К сожалению, Конституционный суд уделил минимальное внимание анализу этой ситуации, просто «спрятавшись» за конституционные гарантии жилищных прав. Суд, видимо, уже достаточно стандартно сослался на ст. 23 Конституции (кто следит за нашими публикациями, тот помнит, что эта статья устанавливает возможность ограничения прав, закрепленных в Конституции).
«
Положения части шестой статьи 44 Конституции во взаимосвязи с частью первой статьи 23 Конституции, определяющей основания ограничения прав и свобод личности, устанавливают пределы усмотрения законодателя при принятии законов, регламентирующих осуществление права собственности, допускают ограничение законом правомочий собственника в интересах защиты прав и свобод других лиц.В связи с этим Конституционный Суд считает, что исходя из части второй статьи 21, части шестой статьи 44, частей первой, третьей статьи 48 Конституции во взаимосвязи с положениями части первой статьи 23 Конституции, в соответствии с конституционными принципами социального государства, верховенства права, равенства всех перед законом сохранение права пользования жилым помещением за членами семьи прежнего собственника в рассматриваемом случае отвечает конституционно значимым целям защиты их конституционного права на жилище, принципу соразмерности ограничения прав, учитывая интересы и защиту прав других лиц».То есть, расшифровывая написанное, можно увидеть следующую логику суда: право собственности, в целом, не является в нашей стране какой-то священной коровой. Статья 23 Конституции разрешает ограничивать права, закрепленные в Конституции, в том числе право собственности, и вот это ограничение права собственности одного лица жилищными правами других лиц является в нашем социальном государстве адекватным и соответтвующим принципам.
В целом, можно сказать, что Конституционный суд полностью проигнорировал содержание права собственности, не провел никакого анализа и не обременил себя поиском баланса интересов. Напомним, что в одном из предыдущих
определений Конституционного суда от 15.04.2025 № О-3/2025 суд в отношении другого права указал ««Законодатель в силу пункта 2 части первой статьи 97 и пункта 1 части первой статьи 98 Конституции во взаимосвязи с частью первой статьи 23 Конституции вправе конкретизировать содержание закрепленного статьей 62 Конституции права на юридическую помощь и устанавливать правовые механизмы его осуществления, условия и порядок реализации,
не допуская при этом искажения существа данного права, самой его сути, и введения таких его ограничений, которые не согласовывались бы с конституционно значимыми интересами».

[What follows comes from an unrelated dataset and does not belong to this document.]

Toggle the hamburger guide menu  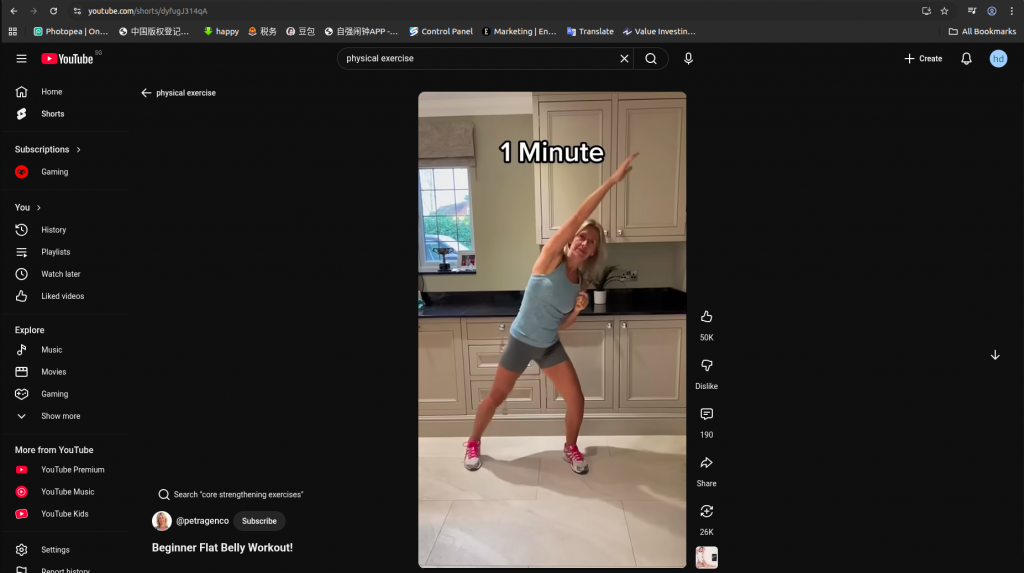(21, 59)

В данном случае достаточно очевидно, что подобное ограничение прав собственника граничит с искажением данного права, если не приводит к полной невозможности его реализации. Однако суд по старой беларусской
легалистской привычке сослался на прямое содержание текстов Конституции – есть возможность ограничения права, значит нет проблем в том, что право ограничивается. Напомним, что пропорциональность ограничения права достижению легитимной цели ограничения права является самостоятельным критерием оценки законности ограничения права. Говоря другим языком, права нельзя ограничивать только потому что такое право на ограничение есть, необходимо еще и оценивать баланс прав и интересов и реализовывать минимально необходимое ограничение.
В целом, судя по всему, Конституционному суду понравилось ссылаться на ст. 23 Конституции в тех ситуациях, когда необходимо обосновать правомерность ограничения. Однако, такое, прямо скажем, непрофессиональное применение ст. 23 Конституции без достаточных обоснований является очень плохой тенденцией. В целом, если бездумно ссылаться на ст. 23 Конституции, которая действительно закрепляет достаточно формальные правила ограничения прав, то надобности в таком Конституционном суде нет – достаточно просто стажеру под копирку писать «анализ ст. ... в совокупности со ст. 23 Конституции показывает обоснованность ограничения права...». Но хочется другого, хочется видеть действительно анализ соотношения прав, объективной необходимости вмешательства в право или его ограничение, поиск баланса интересов, даже в какой-то мере выработку критериев справедливости ограничения прав, а не формальных решений – можно ограничивать право, значит ограничили правильно.